### SET EXERCISE
Retype each of the following items exactly as it appears, preserving every character, line break, and value.

[Start LISTED RECORDS]

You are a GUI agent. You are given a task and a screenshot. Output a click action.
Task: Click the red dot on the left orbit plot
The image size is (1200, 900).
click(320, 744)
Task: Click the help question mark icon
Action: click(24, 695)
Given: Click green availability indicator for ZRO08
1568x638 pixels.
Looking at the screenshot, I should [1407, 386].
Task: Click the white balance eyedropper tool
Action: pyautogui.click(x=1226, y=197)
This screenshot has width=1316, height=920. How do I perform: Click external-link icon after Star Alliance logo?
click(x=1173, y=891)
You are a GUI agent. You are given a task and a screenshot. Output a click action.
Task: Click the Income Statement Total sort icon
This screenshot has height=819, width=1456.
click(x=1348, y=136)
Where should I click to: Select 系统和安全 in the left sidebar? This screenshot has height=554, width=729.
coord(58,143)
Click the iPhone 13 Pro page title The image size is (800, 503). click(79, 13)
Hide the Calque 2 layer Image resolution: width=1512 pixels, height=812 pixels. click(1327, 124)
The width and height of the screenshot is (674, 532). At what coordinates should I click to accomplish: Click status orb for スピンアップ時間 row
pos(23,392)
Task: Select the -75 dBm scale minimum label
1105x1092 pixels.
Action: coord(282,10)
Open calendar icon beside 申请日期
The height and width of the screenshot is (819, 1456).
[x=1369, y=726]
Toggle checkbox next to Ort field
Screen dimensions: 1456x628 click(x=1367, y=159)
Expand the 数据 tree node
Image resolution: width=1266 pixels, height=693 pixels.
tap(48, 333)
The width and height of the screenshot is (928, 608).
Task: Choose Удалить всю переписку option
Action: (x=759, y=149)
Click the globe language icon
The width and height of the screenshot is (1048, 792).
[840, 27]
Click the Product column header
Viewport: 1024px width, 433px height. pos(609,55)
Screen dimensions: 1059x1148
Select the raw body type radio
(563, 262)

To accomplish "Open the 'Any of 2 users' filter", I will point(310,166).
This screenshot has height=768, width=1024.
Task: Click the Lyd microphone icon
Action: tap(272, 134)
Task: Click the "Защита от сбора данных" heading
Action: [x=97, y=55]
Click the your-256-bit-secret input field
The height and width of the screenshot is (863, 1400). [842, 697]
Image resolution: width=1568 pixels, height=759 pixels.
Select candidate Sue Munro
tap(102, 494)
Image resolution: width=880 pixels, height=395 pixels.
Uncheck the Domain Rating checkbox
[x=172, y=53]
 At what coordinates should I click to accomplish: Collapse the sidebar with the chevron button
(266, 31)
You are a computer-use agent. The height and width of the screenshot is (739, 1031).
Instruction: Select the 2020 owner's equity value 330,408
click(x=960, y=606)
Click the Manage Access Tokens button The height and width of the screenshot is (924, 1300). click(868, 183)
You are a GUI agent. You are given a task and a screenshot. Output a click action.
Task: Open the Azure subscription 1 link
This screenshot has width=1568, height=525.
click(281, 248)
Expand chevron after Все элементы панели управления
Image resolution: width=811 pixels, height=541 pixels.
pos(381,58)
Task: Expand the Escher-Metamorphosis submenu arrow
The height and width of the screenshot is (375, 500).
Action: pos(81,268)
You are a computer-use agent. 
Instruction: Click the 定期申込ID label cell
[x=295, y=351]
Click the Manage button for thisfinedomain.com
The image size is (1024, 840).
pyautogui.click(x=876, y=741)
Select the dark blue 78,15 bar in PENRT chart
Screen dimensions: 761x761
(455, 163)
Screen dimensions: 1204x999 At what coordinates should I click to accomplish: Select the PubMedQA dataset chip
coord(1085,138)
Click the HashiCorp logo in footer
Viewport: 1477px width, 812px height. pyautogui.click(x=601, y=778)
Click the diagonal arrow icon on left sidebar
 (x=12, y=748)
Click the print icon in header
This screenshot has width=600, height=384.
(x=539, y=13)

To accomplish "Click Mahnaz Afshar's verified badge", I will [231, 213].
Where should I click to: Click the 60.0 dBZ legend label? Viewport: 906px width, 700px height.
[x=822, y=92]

[End LISTED RECORDS]

### ANSWER BELOW
You are a GUI agent. You are given a task and a screenshot. Output a click action.
Task: Click the red dot on the left orbit plot
The image size is (1200, 900).
click(320, 744)
Task: Click the help question mark icon
Action: click(24, 695)
Given: Click green availability indicator for ZRO08
1568x638 pixels.
Looking at the screenshot, I should [1407, 386].
Task: Click the white balance eyedropper tool
Action: pyautogui.click(x=1226, y=197)
This screenshot has width=1316, height=920. How do I perform: Click external-link icon after Star Alliance logo?
click(x=1173, y=891)
You are a GUI agent. You are given a task and a screenshot. Output a click action.
Task: Click the Income Statement Total sort icon
This screenshot has height=819, width=1456.
click(x=1348, y=136)
Where should I click to: Select 系统和安全 in the left sidebar? This screenshot has height=554, width=729.
coord(58,143)
Click the iPhone 13 Pro page title The image size is (800, 503). click(79, 13)
Hide the Calque 2 layer Image resolution: width=1512 pixels, height=812 pixels. click(1327, 124)
The width and height of the screenshot is (674, 532). At what coordinates should I click to accomplish: Click status orb for スピンアップ時間 row
pos(23,392)
Task: Select the -75 dBm scale minimum label
1105x1092 pixels.
Action: coord(282,10)
Open calendar icon beside 申请日期
The height and width of the screenshot is (819, 1456).
[x=1369, y=726]
Toggle checkbox next to Ort field
Screen dimensions: 1456x628 click(x=1367, y=159)
Expand the 数据 tree node
Image resolution: width=1266 pixels, height=693 pixels.
tap(48, 333)
The width and height of the screenshot is (928, 608).
Task: Choose Удалить всю переписку option
Action: (x=759, y=149)
Click the globe language icon
The width and height of the screenshot is (1048, 792).
[840, 27]
Click the Product column header
Viewport: 1024px width, 433px height. pos(609,55)
Screen dimensions: 1059x1148
Select the raw body type radio
(563, 262)

To accomplish "Open the 'Any of 2 users' filter", I will point(310,166).
This screenshot has height=768, width=1024.
Task: Click the Lyd microphone icon
Action: tap(272, 134)
Task: Click the "Защита от сбора данных" heading
Action: [x=97, y=55]
Click the your-256-bit-secret input field
The height and width of the screenshot is (863, 1400). [842, 697]
Image resolution: width=1568 pixels, height=759 pixels.
Select candidate Sue Munro
tap(102, 494)
Image resolution: width=880 pixels, height=395 pixels.
Uncheck the Domain Rating checkbox
[x=172, y=53]
 At what coordinates should I click to accomplish: Collapse the sidebar with the chevron button
(266, 31)
You are a computer-use agent. The height and width of the screenshot is (739, 1031).
Instruction: Select the 2020 owner's equity value 330,408
click(x=960, y=606)
Click the Manage Access Tokens button The height and width of the screenshot is (924, 1300). click(868, 183)
You are a GUI agent. You are given a task and a screenshot. Output a click action.
Task: Open the Azure subscription 1 link
This screenshot has width=1568, height=525.
click(281, 248)
Expand chevron after Все элементы панели управления
Image resolution: width=811 pixels, height=541 pixels.
pos(381,58)
Task: Expand the Escher-Metamorphosis submenu arrow
The height and width of the screenshot is (375, 500).
Action: pos(81,268)
You are a computer-use agent. 
Instruction: Click the 定期申込ID label cell
[x=295, y=351]
Click the Manage button for thisfinedomain.com
The image size is (1024, 840).
pyautogui.click(x=876, y=741)
Select the dark blue 78,15 bar in PENRT chart
Screen dimensions: 761x761
(455, 163)
Screen dimensions: 1204x999 At what coordinates should I click to accomplish: Select the PubMedQA dataset chip
coord(1085,138)
Click the HashiCorp logo in footer
Viewport: 1477px width, 812px height. pyautogui.click(x=601, y=778)
Click the diagonal arrow icon on left sidebar
 (x=12, y=748)
Click the print icon in header
This screenshot has width=600, height=384.
(x=539, y=13)

To accomplish "Click Mahnaz Afshar's verified badge", I will [231, 213].
Where should I click to: Click the 60.0 dBZ legend label? Viewport: 906px width, 700px height.
[x=822, y=92]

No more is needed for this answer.